The Real Reason College Tuition Costs So Much

The Real Reason College Tuition Costs So Much
By PAUL F. CAMPOS


APRIL 4, 2015

BOULDER, Colo. — ONCE upon a time in America, baby boomers paid for college with the money they made from their summer jobs. Then, over the course of the next few decades, public funding for higher education was slashed. These radical cuts forced universities to raise tuition year after year, which in turn forced the millennial generation to take on crushing educational debt loads, and everyone lived unhappily ever after.

This is the story college administrators like to tell when they’re asked to explain why, over the past 35 years, college tuition at public universities has nearly quadrupled, to $9,139 in 2014 dollars. It is a fairy tale in the worst sense, in that it is not merely false, but rather almost the inverse of the truth.

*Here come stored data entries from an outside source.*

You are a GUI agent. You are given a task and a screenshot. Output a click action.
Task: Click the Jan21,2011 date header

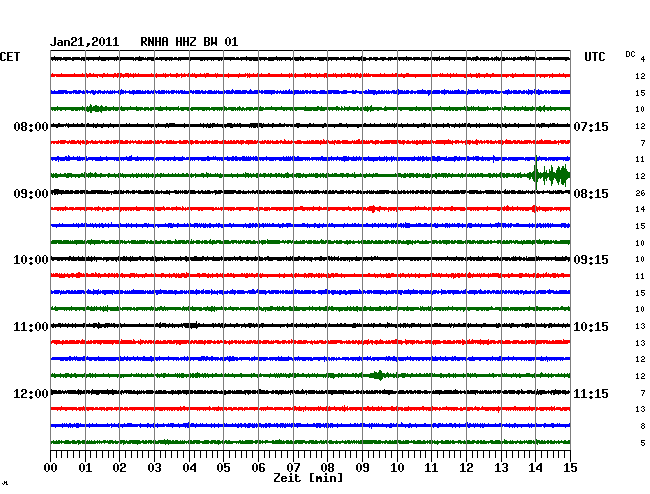pyautogui.click(x=85, y=42)
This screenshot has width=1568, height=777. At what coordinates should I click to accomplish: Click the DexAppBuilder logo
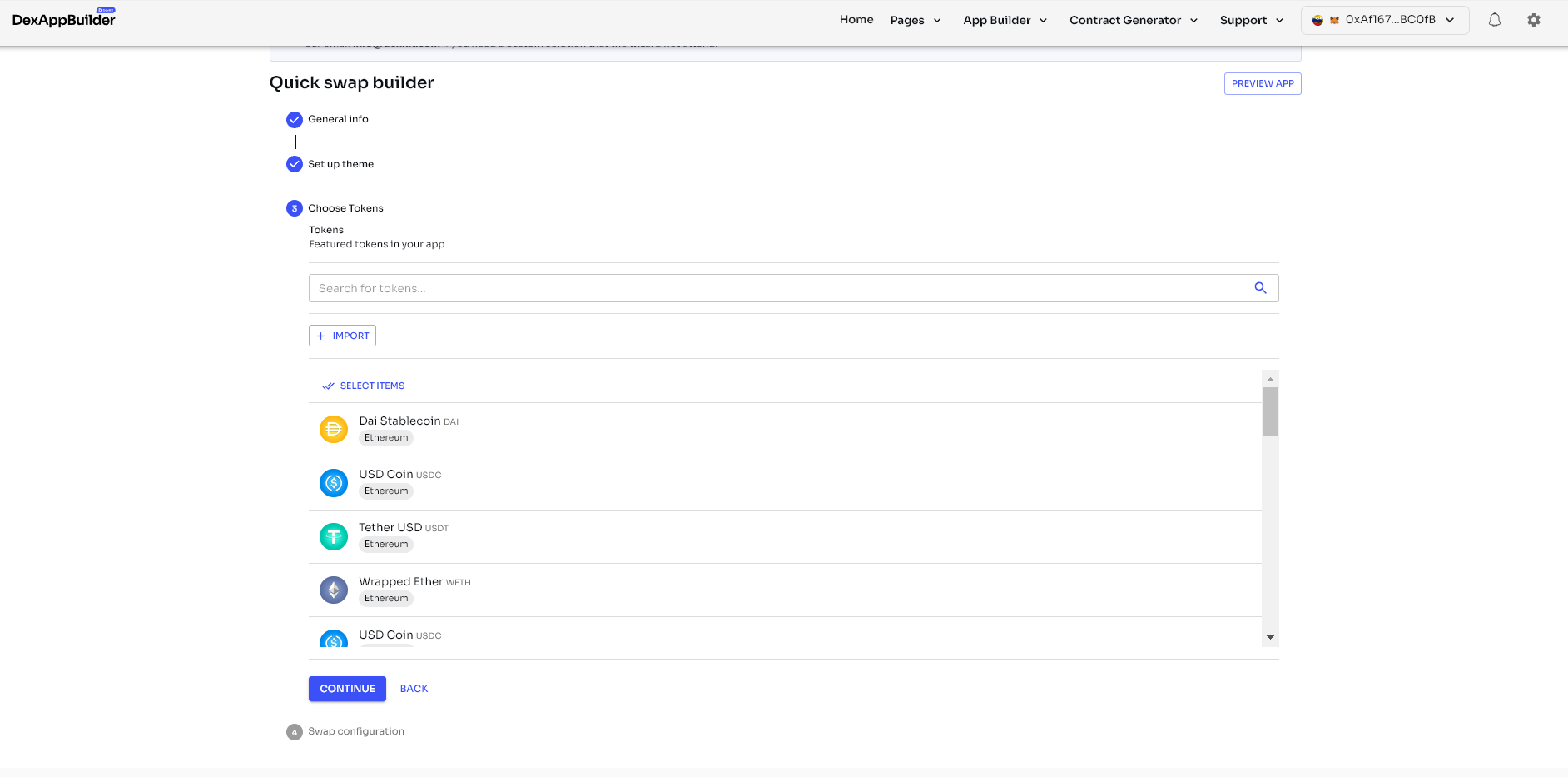(x=64, y=19)
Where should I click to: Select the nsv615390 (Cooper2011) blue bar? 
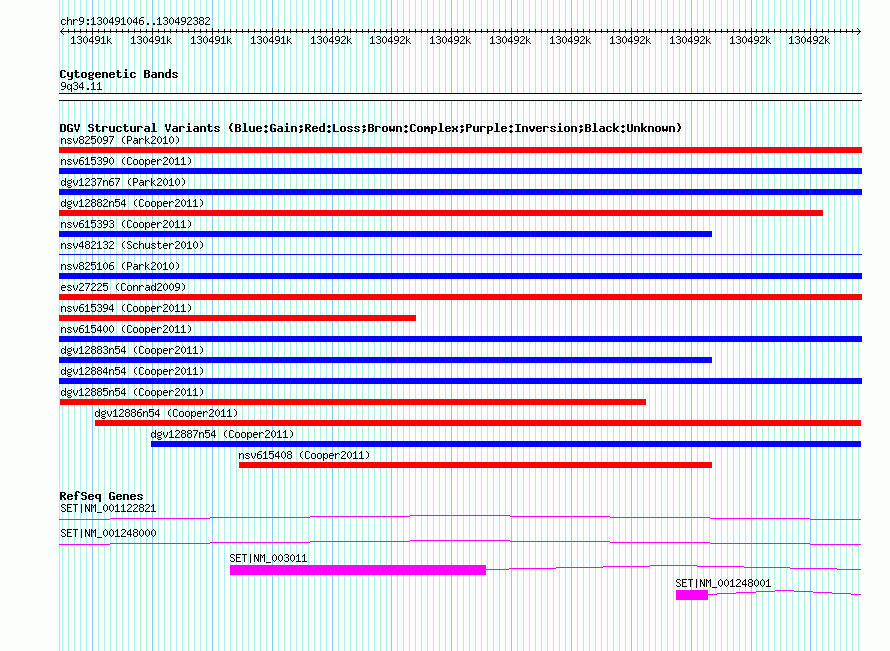pos(460,171)
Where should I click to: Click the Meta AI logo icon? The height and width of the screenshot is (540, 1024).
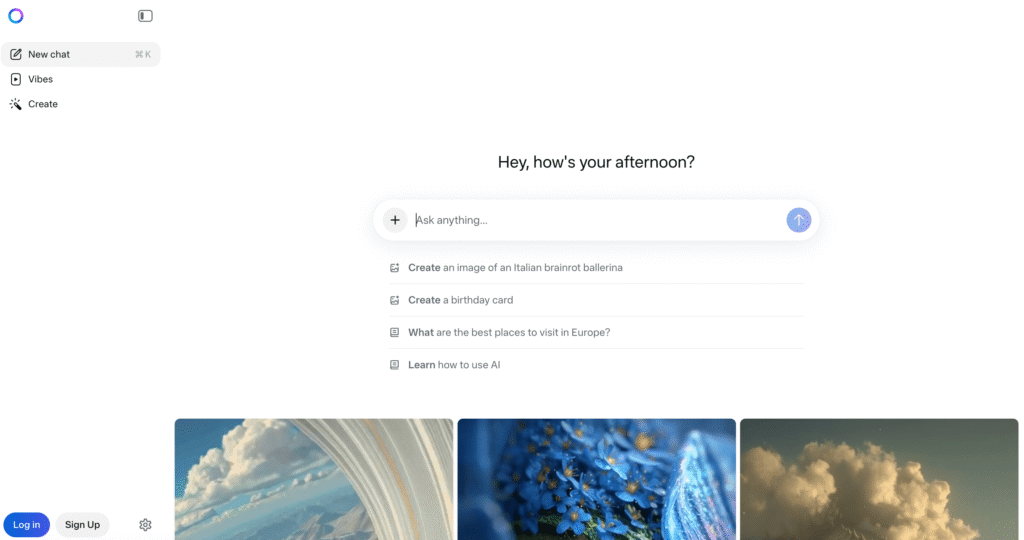click(15, 15)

In fact, public investment in higher education in America is vastly larger today, in inflation-adjusted dollars, than it was during the supposed golden age of public funding in the 1960s. … For example, the military’s budget is about 1.8 times higher today than it was in 1960, while legislative appropriations to higher education are more than 10 times higher.

… If over the past three decades car prices had gone up as fast as tuition, the average new car would cost more than $80,000.

Some of this increased spending in education has been driven by a sharp rise in the percentage of Americans who go to college. While the college-age population has not increased since the tail end of the baby boom, the percentage of the population enrolled in college has risen significantly, especially in the last 20 years. Enrollment in undergraduate, graduate and professional programs has increased by almost 50 percent since 1995. As a consequence, while state legislative appropriations for higher education have risen much faster than inflation, total state appropriations per student are somewhat lower than they were at their peak in 1990. …

… a major factor driving increasing costs is the constant expansion of university administration. According to the Department of Education data, administrative positions at colleges and universities grew by 60 percent between 1993 and 2009, which Bloomberg reported was 10 times the rate of growth of tenured faculty positions.

Even more strikingly, an analysis by a professor at California Polytechnic University, Pomona, found that, while the total number of full-time faculty members in the C.S.U. system grew from 11,614 to 12,019 between 1975 and 2008, the total number of administrators grew from 3,800 to 12,183 — a 221 percent increase.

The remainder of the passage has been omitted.